--- start ---
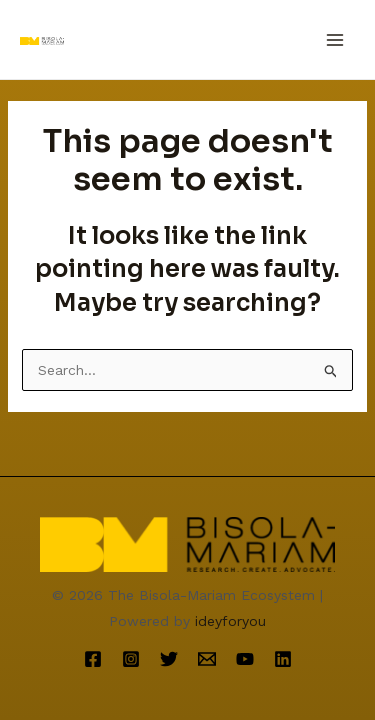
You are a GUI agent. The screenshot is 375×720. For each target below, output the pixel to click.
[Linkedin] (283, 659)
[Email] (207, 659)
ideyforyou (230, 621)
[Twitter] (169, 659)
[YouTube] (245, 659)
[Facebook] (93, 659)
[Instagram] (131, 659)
--- end ---
Reproduce every line of the records above, including the requests, but scale each click coordinate in the answers by 2, rounding to whole numbers with halves going up. Omit the pictures from your answer.

● Exercise response:
You are a GUI agent. The screenshot is 375×720. For each target below, output the pixel to click.
[Linkedin] (566, 1318)
[Email] (414, 1318)
ideyforyou (460, 1242)
[Twitter] (338, 1318)
[YouTube] (490, 1318)
[Facebook] (186, 1318)
[Instagram] (262, 1318)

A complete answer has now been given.